Andrea Turchetto «Alleno e imparo, dico grazie alla Cina»

Il tecnico mestrino, ex vice Mazzon, ora guida il Guangzhou: «Vivo bene, ma la squadra arranca. Il problema è la lingua»

MESTRE. Inizio d’anno in Cina per Andrea Turchetto, il tecnico mestrino promosso head coach dei Guangzhou Lions a fine novembre, dopo essere stato l’assistente di Andrea Mazzon per alcuni mesi. Il Guangzhou è all’ultimo posto con 4 vittorie e 21 sconfitte, il bilancio personale di Turchetto è 4-11 dopo un mese e mezzo. Dopo la partita del 4 gennaio (88-114 contro il Sichuan BW), i Lions del tecnico mestrino ritorneranno sul parquet mercoledì 11 a Urumqi contro i Xinjang Flying Tigers.

Ma come è nata questa avventura cinese di Turchetto?

«È nata quando Mazzon in estate mi ha chiesto se mi sarebbe piaciuto fargli da vice. Ho accettato al volo perché un’esperienza all’estero mi ha sempre affascinato. Il campionato non è iniziato bene, perdendo le prime 10 partite, molte immeritatamente, poi il club mi ha chiesto di diventare capo allenatore. Mazzon è stato il primo ad incoraggiarmi a continuare senza problemi. Resta quindi da parte mia l’estrema gratitudine nei suoi confronti».

Come si vive in Cina?

«Per molti aspetti è molto più facile di quanto si possa immaginare. Sono preziosissime tutte le premure che il club ha nei miei confronti cercando di accontentare qualsiasi richiesta affinché la quotidianità sia normale. La circostanza, poi, che la franchigia sia stata trasferita da Foshan a Guangzhou (Canton), che è la terza città più grande e ricca della Cina dopo Pechino e Shanghai, conta tantissimo. Mi sembra di vivere in qualsiasi metropoli americana in cui non manca nulla».

Il problema maggiore?

«La lingua, ovviamente, perché per qualsiasi cosa bisogna sempre passare attraverso il traduttore. Sembra incredibile, ma nessuno parla mezza parola di inglese».

Quanto le manca l’Italia?

«Se devo essere sincero, non molto. Certo, mi mancano le persone e ogni tanto mi manca un po’ il cibo, ma l’Italia nel complesso no. La pallacanestro è la mia passione più grande e anche il mio lavoro. Mi sento realizzato quando riesco a farlo specialmente nelle condizioni migliori, sono contento e nonostante ci siano sempre nuove difficoltà e nuove sfide, sono quelle che cerco e che voglio provare a vincere».
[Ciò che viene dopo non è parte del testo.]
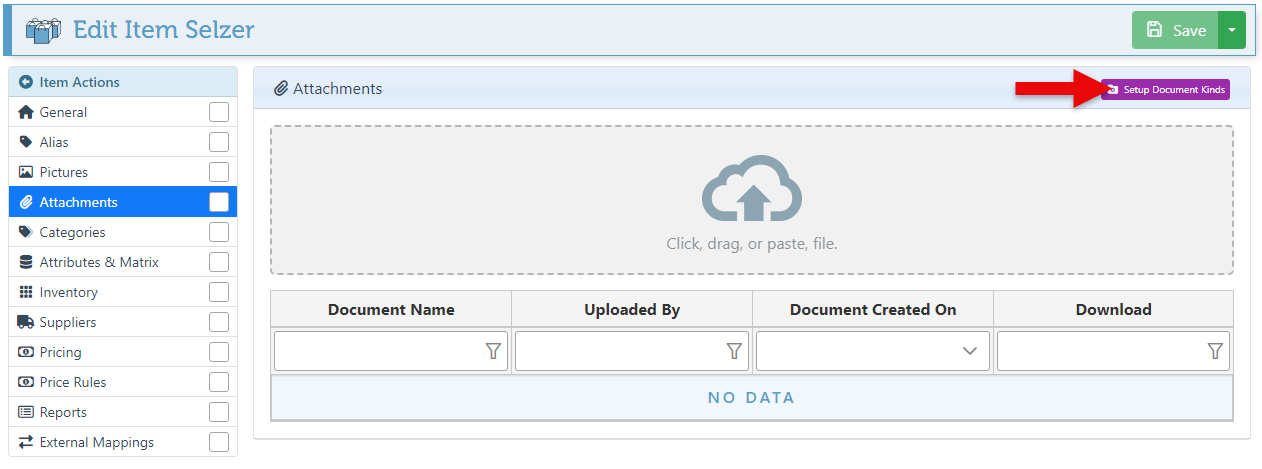Toggle the Pictures checkbox
This screenshot has height=469, width=1262.
[x=219, y=172]
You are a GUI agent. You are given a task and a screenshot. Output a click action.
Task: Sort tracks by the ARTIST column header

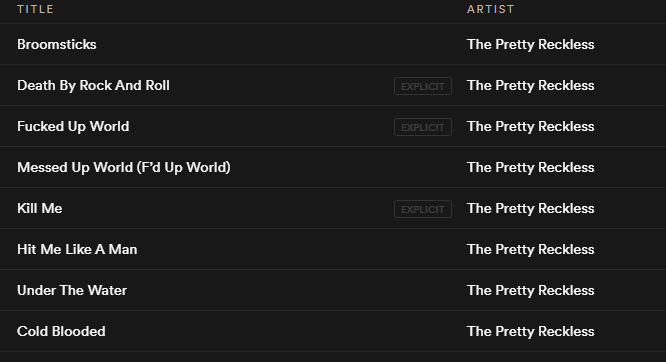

Quanto sta ricevendo dalla Cina sul piano professionale?

«Molto, e non sono dal punto di vista professionale. A dispetto di quello che la gente crede, il campionato cinese è estremamente complesso: il livello tecnico non è altissimo, ma la fisicità è importante. E c’è un divario evidentissimo tra gli stranieri che potrebbero giocare in Eurolega o in NBA e i giocatori cinesi. Affinché la squadra funzioni, bisogna trovare l’equilibrio tra questi due poli distanti. Non è semplice».

Come è articolato il campionato cinese?

«La regular season è iniziata il 30 ottobre e finirà il 19 febbraio, sono 38 partite in totale, si giocano tre gare ogni settimana. I ritmi sono serratissimi e le trasferte, tra voli aerei e spostamenti vari, sono molto impegnative. Tempo per se stessi ce n’è veramente poco visto che il lavoro di preparazione delle partite, tra video e report, è esattamente lo stesso che si fa in Italia. Lo staff è abbastanza ampio, ma non abituato al nostro modo di lavorare quindi ci vuole tempo per fare in modo che tutto vada nella direzione corretta».

Due stranieri per squadra e tanti giocatori locali?

«Esattamente. La scelta della CBA, la Chinese Basketball Association, in questo senso è chiara: il campionato cinese serve a sviluppare i giocatori cinesi. La formula può essere discutibile, tuttavia la ratio che le sta dietro è assolutamente chiara».